Duke University Press provided the capital for the start-up of the service. We were able to constrain those costs because we built on existing strategic technology partnerships, the setups we already have in those systems, and the expertise we have in-house. Operationally, the Collective is an extension of Duke University Press. There’s minimal variation from how DUP manages its own fulfillment and online journals. The press’s digital content and platform, content marketing, library sales, customer relations, and finance teams all work on the Collective.
The launch required huge effort; it was all-hands-ondeck at the press to get to launch. We had to make it a top priority for the organization and push lower priorities to the side. Now that we are moving into more typical, ongoing operations, we’re assessing how best to staff the effort so that the Collective partners are well-supported and the workload for us is sustainable.
The Collective is funded through fees paid by the members for the services they utilize. The Collective is not an aggregation, so it does not make money from sales of an aggregated product. Nor are we a traditional sales or subscription agent; we don’t collect commission on the subscriptions we take and administer.
ATG: What are the current goals of the Scholarly Publishing Collective? What about goals for the future? Is the Collective planning to grow in membership? Will more services be offered?
AB: Short-term, our goal is to tie up the loose ends of such a massive content and data migration and establish “business as usual” operations across the whole endeavor. We want to meet and exceed the expectations of library partners and their communities for all the critical aspects of serving digital content. The new publisher collections on offer from three of the Collective members are part of meeting that goal. They make it convenient and very cost-effective for libraries to discover, acquire, and administer a lot of high-quality HSS scholarship from publishers who align with their values and exist within the academy.
We do want the Collective to grow and add members, because we want as many independent, non-profit journal publishers as possible to contribute to and benefit from the economies of scale we are building. At the same time, we want to manage growth in a way that ensures we deliver the quality of service every Collective member and every library customer deserves. I see opportunities for adding services that, like what we offer now, provide enabling infrastructure and expertise for scholarly journal publishing.
ATG: Allison, we all need to recharge our batteries now and then, so we were wondering, what fun things do you like to do during your time away from work.
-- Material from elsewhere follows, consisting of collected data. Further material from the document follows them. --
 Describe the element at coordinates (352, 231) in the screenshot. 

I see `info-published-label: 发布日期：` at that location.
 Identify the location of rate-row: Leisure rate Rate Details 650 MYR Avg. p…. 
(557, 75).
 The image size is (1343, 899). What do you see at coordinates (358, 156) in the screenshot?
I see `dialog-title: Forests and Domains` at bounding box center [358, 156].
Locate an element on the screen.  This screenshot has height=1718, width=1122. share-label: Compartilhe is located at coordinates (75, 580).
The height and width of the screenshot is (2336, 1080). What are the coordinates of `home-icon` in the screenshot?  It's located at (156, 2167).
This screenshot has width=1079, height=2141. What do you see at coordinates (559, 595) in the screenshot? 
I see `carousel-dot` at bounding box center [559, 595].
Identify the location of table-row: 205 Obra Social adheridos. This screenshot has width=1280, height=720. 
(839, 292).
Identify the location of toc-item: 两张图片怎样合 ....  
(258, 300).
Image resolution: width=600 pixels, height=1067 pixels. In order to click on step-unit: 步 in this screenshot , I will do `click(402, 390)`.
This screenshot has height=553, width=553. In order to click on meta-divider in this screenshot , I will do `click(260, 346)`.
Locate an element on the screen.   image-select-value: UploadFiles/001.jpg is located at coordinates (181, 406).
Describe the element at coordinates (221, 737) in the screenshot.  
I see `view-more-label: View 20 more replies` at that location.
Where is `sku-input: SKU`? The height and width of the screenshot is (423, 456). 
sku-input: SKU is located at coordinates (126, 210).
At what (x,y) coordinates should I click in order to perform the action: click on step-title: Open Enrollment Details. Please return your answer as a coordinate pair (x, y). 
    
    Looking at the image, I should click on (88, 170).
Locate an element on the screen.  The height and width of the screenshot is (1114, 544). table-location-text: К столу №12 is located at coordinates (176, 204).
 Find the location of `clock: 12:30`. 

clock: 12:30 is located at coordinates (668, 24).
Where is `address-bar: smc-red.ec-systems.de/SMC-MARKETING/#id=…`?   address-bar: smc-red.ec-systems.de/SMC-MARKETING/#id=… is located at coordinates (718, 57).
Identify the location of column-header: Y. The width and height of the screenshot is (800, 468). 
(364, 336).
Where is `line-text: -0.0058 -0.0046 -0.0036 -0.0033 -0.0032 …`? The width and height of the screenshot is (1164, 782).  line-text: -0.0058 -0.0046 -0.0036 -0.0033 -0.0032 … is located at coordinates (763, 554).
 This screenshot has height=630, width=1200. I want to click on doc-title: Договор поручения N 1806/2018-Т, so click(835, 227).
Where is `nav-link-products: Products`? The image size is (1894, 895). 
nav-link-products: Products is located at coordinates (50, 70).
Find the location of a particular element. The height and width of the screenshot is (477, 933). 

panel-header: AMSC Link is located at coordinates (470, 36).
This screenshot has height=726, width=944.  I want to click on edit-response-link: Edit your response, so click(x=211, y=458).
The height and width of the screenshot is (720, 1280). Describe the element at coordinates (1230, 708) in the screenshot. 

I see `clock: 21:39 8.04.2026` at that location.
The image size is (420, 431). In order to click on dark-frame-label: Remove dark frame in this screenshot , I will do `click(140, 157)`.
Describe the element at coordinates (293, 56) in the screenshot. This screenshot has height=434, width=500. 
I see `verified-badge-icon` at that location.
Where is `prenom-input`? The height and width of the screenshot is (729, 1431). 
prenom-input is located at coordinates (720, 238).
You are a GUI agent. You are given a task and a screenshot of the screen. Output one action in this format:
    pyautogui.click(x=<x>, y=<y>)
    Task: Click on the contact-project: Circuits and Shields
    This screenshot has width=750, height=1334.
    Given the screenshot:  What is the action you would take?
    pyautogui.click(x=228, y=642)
Are there any hobbies or leisure activities that you particularly enjoy?
AB: For me, it’s all about food and travel. My partner and I cook most nights. On the weekends, we make all-day events out of planning, shopping for, and cooking something special. The center of my Saturdays is going to the Durham Farmer’s Market and grabbing all the best in-season stuff while chatting with the vendors. Travel is just an extension of food for me, because I pick most of my destinations based on the cuisine I’ll get to try. The pandemic put a long, sad pause on all travel, of course. I’m still not clamoring to hop on a plane, but I am satisfying my wanderlust by compiling lists of places to go when it feels manageable again. I’ve been very fortunate to visit some truly incredible places, my favorites being Vietnam and, just before COVID, Kenya.